In the United States, she noted, the availability of slots for various kinds of education programs are "market driven and not controlled by the state," and law schools are responding to a growing market.

And it is important to note, Prager said, that law school graduates can use their education in many fields. "Law is an education that helps a person in a wide variety of career choices," she said, citing jobs in government, nonprofit groups and education as examples. "So saving a legal education for me has never meant that this means that the highest and best use of this person will be to be practicing law."

Further, she said that "I don't think as you think about how measure our professional lives that we measure them exclusively on what we earn. We also measure them based on some of the satisfaction that we feel and the intellectual content that came along with this discipline. So someone who is pursuing a main career in a relatively low-paying government job may also be engaging in civic organizations where they are drawing on their legal education, may be doing work for family members or someone in the community, and a lot of them take tremendous satisfaction, so the picture is much more complicated."

Prager said that many law deans are concerned about prospective students being able to make informed choices and about being able to provide more need-based financial aid to minimize the need for large loans to attend law school.
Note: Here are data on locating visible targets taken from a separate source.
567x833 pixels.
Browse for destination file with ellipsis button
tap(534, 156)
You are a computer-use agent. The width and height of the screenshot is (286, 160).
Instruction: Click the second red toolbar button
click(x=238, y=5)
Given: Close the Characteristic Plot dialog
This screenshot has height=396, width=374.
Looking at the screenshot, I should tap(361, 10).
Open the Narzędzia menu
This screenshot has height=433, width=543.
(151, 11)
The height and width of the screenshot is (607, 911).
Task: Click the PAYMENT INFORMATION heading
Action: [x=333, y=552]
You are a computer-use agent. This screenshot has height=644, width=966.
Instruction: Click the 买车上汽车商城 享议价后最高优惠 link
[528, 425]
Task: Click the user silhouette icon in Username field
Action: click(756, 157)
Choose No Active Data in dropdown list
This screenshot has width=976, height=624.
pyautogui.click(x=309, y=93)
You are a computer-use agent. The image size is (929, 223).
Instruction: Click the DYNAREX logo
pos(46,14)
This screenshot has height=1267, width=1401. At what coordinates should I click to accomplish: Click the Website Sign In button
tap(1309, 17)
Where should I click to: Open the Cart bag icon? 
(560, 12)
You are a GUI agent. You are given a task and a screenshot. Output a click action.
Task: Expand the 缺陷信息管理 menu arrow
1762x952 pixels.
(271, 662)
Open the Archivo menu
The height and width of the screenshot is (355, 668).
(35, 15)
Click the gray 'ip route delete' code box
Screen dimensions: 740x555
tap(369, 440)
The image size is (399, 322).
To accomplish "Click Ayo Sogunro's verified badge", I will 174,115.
But she noted that various trends in the field make this difficult, citing a recent ABA report suggesting that law schools trying to improve their U.S. News rankings end up spending more (adding to costs) and focusing on merit aid (trying to attract students with the highest LSAT scores) -- decisions that may exacerbate the tensions that appear to be growing over law school costs and the job market. (The magazine has responded by saying that the law schools are scapegoating the rankings for decisions they are making.)

Whether Haines, the person whose blog describes his hunger strike, will take comfort in Prager's statements is unclear. He said via e-mail that he's not interested in a career beyond practicing law. "I didn't go to law school to be get rich at a big law firm. I attended because I actually wanted to practice law, which you can only do by going to law school," he said.

And he blasted the career counseling he received. Career offices, he said, "have been used to having jobs thrown at them and have not yet adjusted to the new post-recession market that includes social media, firm employment strategies, and the competitiveness of the global market. Legal outsourcing anyone? Fortunately, I am a determined, resourceful individual capable of taking control of my own destiny, as I am attempting to do here. Many of my peers have the same characteristics, I only ask law schools to provide them with the proper tools they need to effectively utilize these traits."

As of Sunday, he said that he has received many supportive e-mail messages from law students and recent grads, but is still waiting to hear from a law school. He said that many have urged him to reveal his identity and that he is thinking of doing so, possibly by showing up at one of the law schools he has asked to meet his demands.